If you don't care about the Japanese-language specifics, this question is essentially: What habit gives you a daily sense of accomplishment?

Details: I've been working my way through the book Remembering the Kanji by James Heisig, which teaches you the writing and the meaning (in the form of an English keyword), but not the reading, of each kanji. I've been doing a minimum of five every morning, and I love that even on days when I'm hungover, or when I browse Metafilter and don't leave the house all day, or am at work and don't see sunlight all day, I can still say, "I learned five kanji today. Go me!" Things like exercise or reading for 30 minutes a day don't really do this for me - I see those as good habits, but not accomplishments in and of themselves. I also really liked the fact that I was working toward a finite goal. I printed out a list of the 2200 kanji in the book and highlighted them as I learned them, which was a fun visual.

My next step with Japanese is obviously to start learning words that contain the kanji I've just learned. I have a few ways I'm going to work on this (more Anki decks, a JLPT N3 vocab book, just reading more in general), but learning vocab doesn't feel finite or achievable in the way that kanji does, and it's also more of a process (I might come across a word four or five times before I really memorize it). Maybe focusing on the book or on JLPT vocab lists would solve this? I dunno. (My proficiency level is probably at a shaky N3 - I passed it in 2012 but since then have been running in place at best.)

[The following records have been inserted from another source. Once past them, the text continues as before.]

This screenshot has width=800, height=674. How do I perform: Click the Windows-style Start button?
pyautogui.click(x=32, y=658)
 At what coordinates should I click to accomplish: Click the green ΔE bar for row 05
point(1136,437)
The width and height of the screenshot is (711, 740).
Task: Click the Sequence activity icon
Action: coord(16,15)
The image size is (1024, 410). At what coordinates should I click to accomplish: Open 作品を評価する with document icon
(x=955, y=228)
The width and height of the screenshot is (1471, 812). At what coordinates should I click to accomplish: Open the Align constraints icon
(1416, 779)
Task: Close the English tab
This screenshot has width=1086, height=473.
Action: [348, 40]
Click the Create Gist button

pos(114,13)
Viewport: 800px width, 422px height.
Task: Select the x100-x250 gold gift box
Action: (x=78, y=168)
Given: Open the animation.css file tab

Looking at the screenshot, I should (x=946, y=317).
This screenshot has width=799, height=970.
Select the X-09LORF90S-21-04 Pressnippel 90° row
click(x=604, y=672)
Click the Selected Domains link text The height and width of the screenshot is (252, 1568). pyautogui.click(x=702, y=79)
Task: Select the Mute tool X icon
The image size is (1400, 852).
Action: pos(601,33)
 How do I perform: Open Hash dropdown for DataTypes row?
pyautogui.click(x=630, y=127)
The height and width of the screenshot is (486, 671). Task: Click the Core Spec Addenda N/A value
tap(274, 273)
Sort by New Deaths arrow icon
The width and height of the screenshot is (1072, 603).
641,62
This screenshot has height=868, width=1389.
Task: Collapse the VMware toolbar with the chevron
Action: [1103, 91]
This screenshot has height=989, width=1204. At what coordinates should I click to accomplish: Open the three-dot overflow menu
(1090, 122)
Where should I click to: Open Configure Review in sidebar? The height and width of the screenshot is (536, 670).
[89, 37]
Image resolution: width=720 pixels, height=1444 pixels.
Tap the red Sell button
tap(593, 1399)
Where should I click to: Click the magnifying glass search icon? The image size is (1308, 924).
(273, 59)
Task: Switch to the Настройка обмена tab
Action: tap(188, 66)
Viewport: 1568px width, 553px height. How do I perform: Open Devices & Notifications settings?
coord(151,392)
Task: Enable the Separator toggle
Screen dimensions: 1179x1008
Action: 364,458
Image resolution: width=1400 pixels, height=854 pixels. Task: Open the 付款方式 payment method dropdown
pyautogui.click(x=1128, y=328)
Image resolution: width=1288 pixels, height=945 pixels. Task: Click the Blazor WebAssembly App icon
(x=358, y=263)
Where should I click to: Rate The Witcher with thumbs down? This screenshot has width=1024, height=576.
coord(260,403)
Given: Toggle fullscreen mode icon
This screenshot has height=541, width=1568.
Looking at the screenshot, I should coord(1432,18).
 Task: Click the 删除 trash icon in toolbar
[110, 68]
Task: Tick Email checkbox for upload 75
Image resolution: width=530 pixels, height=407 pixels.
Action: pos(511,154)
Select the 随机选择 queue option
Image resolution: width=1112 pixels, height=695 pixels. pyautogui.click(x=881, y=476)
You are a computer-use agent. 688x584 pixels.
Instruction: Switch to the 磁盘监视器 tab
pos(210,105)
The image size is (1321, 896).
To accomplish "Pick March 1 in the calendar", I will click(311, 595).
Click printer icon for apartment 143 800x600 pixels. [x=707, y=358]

Grateful for any thoughts!
posted by sunset in snow country to Writing & Language (5 answers total) 16 users marked this as a favorite
 
Best answer: As someone who's done a number of these ambitious learning quests, let me offer just a meta-tip. You're not a computer. You can't just switch in a new variable, and continue to learn/grown in whatever realm you point yourself to.

It wasn't just an intellectual, or willful, impulse that launched you on the joyo kanji project. It was emotional, too. It appealed to your sense of play. Play is how kids learn, and they learn exceptionally well. We train them in school to be less playful, more soberly willful, and, no surprise, by adulthood we can barely learn at all.

So wherever you turn next, you need to take a moment to set up a similar mindset of playfulness and love, not just assume you can simply point-and-shoot.
posted by Quisp Lover at 10:38 AM on December 18, 2017 [10 favorites]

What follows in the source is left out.